Afferent (sensory or receptor) neurons have long dendrites and short axons. The elongated dendrites of afferent neurons carry impulses from sensory organs toward the central nervous system. If numerous afferent fibers are bound together to form a nerve, it is known as an afferent or sensory nerve, since it contains only afferent fibers. The optic nerve, which transmits information from the eye to the brain, is an example of an afferent nerve.

Efferent (motor or effector) neurons have short dendrites and long axons. The elongated axons carry impulses away from the central nervous system, to muscles or glands. Of course, if numerous efferent fibers are bound together to form a nerve, it is known as an efferent or motor nerve. The oculomotor nerve is an example of an efferent nerve; it transmits impulses from the brain to the muscles that move the eye.

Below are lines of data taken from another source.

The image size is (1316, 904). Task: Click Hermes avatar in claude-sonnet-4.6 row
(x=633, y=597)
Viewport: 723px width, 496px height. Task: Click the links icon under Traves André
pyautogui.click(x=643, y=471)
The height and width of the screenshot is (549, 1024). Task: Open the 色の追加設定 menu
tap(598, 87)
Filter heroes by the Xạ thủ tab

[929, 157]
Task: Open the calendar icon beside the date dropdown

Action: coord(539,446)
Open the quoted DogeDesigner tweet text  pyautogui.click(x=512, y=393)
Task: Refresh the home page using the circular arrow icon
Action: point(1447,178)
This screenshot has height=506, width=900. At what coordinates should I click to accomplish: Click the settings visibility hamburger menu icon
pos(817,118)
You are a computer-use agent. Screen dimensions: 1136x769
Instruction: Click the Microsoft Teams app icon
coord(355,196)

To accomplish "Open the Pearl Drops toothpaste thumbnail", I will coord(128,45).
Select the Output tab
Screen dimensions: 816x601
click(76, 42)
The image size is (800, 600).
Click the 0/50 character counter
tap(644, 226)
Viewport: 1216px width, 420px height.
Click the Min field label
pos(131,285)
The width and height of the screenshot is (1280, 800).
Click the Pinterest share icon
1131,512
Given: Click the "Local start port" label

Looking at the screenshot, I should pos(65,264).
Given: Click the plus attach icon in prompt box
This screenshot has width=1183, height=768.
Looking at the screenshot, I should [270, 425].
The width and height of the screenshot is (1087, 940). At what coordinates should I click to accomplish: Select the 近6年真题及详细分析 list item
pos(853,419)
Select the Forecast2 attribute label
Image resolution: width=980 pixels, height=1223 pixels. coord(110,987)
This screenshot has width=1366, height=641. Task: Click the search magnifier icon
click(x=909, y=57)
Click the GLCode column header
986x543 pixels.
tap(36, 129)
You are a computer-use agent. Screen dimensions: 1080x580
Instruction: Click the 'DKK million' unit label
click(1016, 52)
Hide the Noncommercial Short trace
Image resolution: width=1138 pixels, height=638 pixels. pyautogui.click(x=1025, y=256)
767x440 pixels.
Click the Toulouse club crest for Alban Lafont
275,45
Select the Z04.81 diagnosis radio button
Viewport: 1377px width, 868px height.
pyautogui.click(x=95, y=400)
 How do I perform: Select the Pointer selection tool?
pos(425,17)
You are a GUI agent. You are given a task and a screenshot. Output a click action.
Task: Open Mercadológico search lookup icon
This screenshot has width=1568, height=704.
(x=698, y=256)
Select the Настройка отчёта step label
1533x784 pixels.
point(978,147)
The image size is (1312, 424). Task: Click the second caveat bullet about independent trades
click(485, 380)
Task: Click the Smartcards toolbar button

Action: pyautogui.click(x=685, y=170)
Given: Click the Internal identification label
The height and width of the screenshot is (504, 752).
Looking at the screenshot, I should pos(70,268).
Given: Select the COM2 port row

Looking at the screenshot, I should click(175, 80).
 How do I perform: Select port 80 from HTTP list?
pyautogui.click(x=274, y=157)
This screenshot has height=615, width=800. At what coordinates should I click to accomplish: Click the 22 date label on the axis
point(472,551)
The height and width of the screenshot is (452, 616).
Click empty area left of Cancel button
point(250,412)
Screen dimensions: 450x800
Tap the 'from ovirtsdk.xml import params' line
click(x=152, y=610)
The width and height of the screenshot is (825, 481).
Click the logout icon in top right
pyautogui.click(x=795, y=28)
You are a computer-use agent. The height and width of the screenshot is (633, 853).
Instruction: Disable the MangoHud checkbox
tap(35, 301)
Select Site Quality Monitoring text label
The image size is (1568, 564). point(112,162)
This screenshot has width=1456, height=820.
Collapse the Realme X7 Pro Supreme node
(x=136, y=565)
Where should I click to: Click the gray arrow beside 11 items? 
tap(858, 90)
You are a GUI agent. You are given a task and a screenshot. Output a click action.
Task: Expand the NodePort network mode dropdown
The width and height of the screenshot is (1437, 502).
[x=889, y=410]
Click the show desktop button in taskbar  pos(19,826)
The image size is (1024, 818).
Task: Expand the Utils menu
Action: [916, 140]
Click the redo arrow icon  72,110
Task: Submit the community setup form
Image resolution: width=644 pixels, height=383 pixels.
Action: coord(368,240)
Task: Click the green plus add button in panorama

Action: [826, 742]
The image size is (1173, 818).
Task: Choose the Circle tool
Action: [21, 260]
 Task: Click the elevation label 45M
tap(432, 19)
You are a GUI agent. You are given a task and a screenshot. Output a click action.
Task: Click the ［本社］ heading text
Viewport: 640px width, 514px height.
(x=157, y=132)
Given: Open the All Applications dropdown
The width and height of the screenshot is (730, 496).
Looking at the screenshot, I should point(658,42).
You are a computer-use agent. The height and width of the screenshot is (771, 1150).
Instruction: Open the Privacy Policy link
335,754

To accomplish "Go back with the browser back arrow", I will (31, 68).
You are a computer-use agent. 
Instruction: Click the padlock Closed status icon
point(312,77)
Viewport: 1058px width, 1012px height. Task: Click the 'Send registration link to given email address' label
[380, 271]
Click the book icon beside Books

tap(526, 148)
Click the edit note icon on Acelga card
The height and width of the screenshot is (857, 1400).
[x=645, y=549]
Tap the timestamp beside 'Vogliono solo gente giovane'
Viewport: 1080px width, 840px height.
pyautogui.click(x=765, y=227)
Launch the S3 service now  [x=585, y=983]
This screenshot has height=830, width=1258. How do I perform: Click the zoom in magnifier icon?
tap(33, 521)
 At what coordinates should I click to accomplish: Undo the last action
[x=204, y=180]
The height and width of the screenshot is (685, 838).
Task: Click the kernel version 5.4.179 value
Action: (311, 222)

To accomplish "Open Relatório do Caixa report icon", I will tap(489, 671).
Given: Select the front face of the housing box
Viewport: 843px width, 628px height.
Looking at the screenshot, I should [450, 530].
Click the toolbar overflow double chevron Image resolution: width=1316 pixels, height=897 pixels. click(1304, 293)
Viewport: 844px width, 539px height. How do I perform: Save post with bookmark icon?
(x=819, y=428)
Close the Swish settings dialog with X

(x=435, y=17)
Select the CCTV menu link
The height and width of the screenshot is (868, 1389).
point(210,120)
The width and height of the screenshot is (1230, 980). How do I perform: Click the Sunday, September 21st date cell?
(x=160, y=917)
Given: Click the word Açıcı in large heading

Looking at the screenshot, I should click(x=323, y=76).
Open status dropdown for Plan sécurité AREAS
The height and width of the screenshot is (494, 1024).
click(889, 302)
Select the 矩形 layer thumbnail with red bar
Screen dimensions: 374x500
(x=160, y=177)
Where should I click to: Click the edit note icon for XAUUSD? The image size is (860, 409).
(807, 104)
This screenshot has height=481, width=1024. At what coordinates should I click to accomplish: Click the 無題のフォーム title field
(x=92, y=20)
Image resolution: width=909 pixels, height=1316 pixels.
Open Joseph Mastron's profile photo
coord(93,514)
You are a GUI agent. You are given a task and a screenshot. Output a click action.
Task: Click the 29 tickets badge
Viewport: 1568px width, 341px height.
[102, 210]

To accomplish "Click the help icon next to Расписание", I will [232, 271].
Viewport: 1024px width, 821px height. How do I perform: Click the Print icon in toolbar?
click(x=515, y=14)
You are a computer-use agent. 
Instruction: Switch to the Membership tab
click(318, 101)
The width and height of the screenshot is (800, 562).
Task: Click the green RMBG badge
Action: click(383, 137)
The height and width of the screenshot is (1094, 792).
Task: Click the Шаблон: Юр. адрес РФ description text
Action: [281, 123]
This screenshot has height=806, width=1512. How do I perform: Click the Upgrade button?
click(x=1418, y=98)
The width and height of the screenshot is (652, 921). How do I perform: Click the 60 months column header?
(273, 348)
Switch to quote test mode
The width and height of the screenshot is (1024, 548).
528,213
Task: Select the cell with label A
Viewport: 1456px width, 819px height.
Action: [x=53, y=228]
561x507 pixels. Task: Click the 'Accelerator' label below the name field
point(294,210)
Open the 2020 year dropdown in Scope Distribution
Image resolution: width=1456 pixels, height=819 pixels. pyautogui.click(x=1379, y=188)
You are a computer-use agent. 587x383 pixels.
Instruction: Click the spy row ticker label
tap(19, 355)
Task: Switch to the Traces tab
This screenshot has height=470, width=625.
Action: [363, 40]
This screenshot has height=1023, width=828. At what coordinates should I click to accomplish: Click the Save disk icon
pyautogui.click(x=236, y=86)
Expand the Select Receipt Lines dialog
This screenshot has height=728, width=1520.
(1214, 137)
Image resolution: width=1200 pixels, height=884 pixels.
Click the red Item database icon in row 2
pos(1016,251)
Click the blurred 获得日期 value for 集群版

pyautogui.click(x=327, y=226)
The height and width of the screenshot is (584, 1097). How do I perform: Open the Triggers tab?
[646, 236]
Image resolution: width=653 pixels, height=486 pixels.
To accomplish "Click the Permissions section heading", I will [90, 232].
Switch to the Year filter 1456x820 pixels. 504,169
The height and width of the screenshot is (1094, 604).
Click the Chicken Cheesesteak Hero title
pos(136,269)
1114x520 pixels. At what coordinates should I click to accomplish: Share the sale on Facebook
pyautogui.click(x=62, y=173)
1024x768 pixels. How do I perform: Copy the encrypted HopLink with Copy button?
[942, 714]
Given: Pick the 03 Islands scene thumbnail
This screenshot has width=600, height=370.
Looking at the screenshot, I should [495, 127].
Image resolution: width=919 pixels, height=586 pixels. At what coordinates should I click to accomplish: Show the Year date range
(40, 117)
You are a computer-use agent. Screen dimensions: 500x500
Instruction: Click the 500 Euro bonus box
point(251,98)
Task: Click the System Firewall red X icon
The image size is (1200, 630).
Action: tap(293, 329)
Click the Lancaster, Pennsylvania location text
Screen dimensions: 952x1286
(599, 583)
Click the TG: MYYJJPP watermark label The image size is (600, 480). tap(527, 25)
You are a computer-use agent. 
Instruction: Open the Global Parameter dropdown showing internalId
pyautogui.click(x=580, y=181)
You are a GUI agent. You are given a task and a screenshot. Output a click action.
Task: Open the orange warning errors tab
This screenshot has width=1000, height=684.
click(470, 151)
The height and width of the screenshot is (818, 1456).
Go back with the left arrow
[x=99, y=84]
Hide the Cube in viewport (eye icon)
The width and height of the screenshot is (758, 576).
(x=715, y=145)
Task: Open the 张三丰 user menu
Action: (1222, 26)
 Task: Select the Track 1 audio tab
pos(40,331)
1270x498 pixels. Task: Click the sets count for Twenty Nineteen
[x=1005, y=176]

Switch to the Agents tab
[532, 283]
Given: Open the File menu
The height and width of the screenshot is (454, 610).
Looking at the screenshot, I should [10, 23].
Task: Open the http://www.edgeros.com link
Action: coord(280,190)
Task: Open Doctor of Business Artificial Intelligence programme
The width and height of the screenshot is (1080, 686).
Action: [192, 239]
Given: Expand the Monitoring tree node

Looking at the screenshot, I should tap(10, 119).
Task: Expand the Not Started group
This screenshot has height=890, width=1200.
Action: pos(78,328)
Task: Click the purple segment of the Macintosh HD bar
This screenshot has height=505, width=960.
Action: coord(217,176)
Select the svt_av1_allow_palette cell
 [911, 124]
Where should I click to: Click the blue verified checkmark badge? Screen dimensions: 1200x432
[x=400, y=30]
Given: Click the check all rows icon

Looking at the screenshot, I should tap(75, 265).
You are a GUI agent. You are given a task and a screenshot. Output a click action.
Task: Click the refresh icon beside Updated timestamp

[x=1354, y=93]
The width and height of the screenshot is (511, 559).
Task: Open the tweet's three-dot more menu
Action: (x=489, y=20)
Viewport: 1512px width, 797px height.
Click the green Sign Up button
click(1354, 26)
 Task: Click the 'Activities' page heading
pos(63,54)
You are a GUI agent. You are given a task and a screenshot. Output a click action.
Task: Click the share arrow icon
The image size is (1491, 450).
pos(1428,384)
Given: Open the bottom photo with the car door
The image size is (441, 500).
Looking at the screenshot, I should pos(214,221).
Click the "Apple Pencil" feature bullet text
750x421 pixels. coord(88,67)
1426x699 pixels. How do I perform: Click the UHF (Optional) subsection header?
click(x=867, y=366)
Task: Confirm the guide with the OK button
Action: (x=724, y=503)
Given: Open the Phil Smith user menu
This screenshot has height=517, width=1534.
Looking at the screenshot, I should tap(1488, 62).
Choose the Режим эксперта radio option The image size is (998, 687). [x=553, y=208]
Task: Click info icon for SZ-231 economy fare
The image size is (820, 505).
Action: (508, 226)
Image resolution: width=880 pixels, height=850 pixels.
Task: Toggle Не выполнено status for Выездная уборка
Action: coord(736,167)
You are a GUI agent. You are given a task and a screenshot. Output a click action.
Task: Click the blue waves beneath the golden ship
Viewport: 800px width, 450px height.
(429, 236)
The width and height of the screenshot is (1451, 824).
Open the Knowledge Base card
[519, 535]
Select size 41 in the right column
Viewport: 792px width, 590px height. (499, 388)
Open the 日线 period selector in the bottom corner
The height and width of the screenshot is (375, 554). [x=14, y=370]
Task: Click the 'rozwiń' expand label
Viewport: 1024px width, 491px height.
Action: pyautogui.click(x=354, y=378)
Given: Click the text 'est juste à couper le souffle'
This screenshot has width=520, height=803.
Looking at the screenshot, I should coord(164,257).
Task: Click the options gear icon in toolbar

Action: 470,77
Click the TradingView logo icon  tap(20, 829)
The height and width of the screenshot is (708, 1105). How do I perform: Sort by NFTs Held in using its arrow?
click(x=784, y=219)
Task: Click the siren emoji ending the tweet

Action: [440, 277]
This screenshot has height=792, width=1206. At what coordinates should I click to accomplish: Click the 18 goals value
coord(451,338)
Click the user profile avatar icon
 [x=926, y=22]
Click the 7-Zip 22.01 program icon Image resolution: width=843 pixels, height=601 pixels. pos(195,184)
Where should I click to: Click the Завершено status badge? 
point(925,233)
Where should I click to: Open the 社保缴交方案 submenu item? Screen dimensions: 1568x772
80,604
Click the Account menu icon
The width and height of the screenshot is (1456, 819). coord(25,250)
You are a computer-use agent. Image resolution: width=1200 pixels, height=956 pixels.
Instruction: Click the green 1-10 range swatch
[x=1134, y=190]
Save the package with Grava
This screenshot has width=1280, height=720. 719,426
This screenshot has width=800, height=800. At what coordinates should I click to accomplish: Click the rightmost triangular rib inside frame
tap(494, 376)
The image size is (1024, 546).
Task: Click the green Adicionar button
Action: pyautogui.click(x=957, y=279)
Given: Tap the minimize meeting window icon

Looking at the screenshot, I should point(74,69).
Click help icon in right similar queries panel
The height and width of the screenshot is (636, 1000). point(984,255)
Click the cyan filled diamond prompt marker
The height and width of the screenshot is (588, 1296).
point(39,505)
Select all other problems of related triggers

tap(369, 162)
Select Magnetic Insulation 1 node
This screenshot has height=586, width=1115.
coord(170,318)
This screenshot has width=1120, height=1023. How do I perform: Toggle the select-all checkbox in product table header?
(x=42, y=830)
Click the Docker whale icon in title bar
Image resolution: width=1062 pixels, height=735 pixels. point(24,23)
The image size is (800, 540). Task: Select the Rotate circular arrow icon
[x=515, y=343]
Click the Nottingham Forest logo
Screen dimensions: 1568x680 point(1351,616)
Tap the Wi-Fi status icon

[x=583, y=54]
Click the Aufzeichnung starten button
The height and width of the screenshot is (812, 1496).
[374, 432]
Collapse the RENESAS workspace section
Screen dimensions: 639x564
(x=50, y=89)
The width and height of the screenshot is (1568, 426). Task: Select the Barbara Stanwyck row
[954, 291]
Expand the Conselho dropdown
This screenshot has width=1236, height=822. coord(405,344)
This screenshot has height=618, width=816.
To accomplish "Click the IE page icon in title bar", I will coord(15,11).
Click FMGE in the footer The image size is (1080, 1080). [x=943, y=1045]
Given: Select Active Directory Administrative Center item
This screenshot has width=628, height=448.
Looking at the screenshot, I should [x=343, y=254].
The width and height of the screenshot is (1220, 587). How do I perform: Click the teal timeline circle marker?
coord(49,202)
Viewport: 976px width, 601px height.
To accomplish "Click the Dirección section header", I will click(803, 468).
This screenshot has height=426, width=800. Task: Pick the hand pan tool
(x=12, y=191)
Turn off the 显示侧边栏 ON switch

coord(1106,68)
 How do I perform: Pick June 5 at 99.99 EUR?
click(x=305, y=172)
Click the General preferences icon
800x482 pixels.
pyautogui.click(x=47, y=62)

Interneurons (relay neurons or association neurons) are found only in the central nervous system, and they connect only to other neurons. Interneurons bridge efferent and afferent neurons, allowing for reflex arcs, and they allow communication within the central nervous system. Because they’re typically unmyelinated, interneurons are generally gray in color. This is the distinction between the “gray matter” and the myelinated “white matter” in the nervous sytem.

Some nerves contain both afferent and efferent fibers, and so can transmit messages both to and from the central nervous system. (No individual fiber can do this, of course, since a neuron will transmit impulses in one direction only.) These nerves are known as mixed nerves. The facial nerve is an example of a mixed nerve; it contains afferent fibers that allow you to taste food and it contains efferent fibers that control your facial muscles.


A Typical Neuron (This is a Motor Neuron)
Note that it has many dendrites but only a single axon.

Neuroglial Cells:

Neuroglial Cells and a Neuron
Neuroglial cells (glial cells or neuroglia) are non-neurons in nervous tissue that provide support for the neurons. (In the human brain, neuroglial cells are estimated to outnumber neurons by 50 to 1 or so.) Some neuroglia are phagocytic and protect neural tissues from infection. Other neuroglial cells form “bridges” between neurons and blood vessels, allowing neurons to rapidly absorb oxygen and nutrients from the blood. Yet other neuroglial cells produce the myelin sheath that covers neural fibers. It has recently been discovered that some neuroglial cells play a role in signal transmission, so it appears that neurons aren’t the only cells in nervous tissue that can transmit information after all.

Think of it: there are something like 100,000,000,000 neurons in the adult human brain, and each of them is connected by its dendrites to perhaps 10,000 others. The number of possible brain states in a human brain is truly staggering. If neuroglial cells play a major role in signal processing, this may raise the possible number of brain states by a factor of 10 or more.


Neural Tissue
Several relatively large neurons can be seen,
as well as many relatively tiny neuroglial cells.


Incidentally, the brain works somewhat like a muscle in that it grows “stronger” with use. Studies with mice have shown that if they’re raised in intellectually challenging environments (where they’re forced to solve puzzles to get food, for instance), they have something like 10 times the density of dendritic connections in their brains as do mice raised in environments where they’re simply provided with food and water and aren’t given any intellectual stimulation in the form of toys.

Autopsies of human brains have provided convincing evidence that people who lead richer intellectual lives (people who read a lot, and otherwise keep mentally active) have more dendritic connections in their brains than do those who don’t read or otherwise keep mentally active. Not only does frequent mental stimulation make it easier to learn new things, people with active mental lives seem to be less susceptible to degenerative brain disorders such as Parkinson’s and Alzheimer’s – possibly because their brains, having more dendritic connections, are generally more “robust.”